> ... unless you train ChatGPT on a bunch of code examples and contexts then it ...

Paradigma11 · 2025-07-20T10:42:23 1753008143

Gemini Pro 2.5 has a context window of 1 million tokens and wants to rise that to 2 million tokens soon. 1 token is approx 0.75 words, so 1 million tokens would be in the ballpark of 3k pages of code.

You can add some tutorials/language docs as context without any problem. The bigger your project gets the more context it gets from there. You can also convert apis/documentation to a RAG and expose it as a MCP tool to the LLM.

ofrzeta · 2025-07-20T11:38:07 1753011487

> Gemini Pro 2.5 has a context window of 1 million tokens and wants to rise that to 2 million tokens soon. 1 token is approx 0.75 words, so 1 million tokens would be in the ballpark of 3k pages of code.

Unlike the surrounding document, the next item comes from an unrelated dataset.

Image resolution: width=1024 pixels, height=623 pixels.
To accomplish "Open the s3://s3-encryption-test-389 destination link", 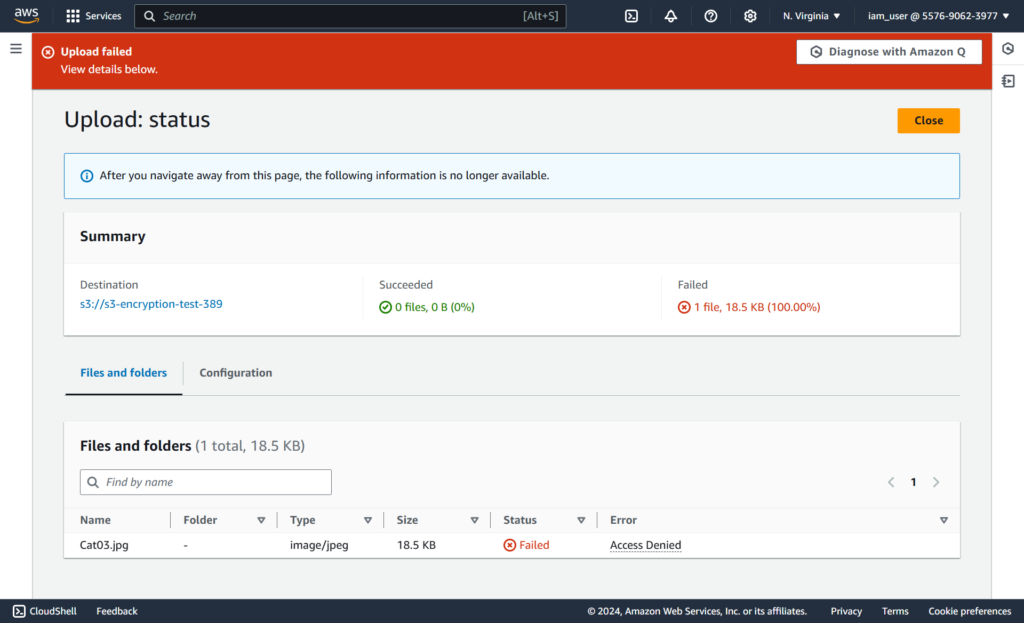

You mean around 3000 files with 3000 characters? That is a lot. I've played with some other LLMs in Agentic AIs but at work we are using Copilot, and when I add context through drag and drop it seems to be limited to some dozen files.

Paradigma11 · 2025-07-20T12:01:46 1753012906

I think Copilot has some hardcoded limitations of around a dozen files, like you said. But this stuff changes constantly.

ofrzeta · 2025-07-20T12:47:04 1753015624

Still I don't totally understand how that huge of a context works for Gemini. I guess you don't provide the whole context for every request? So it keeps (but also updates) context for a specific session?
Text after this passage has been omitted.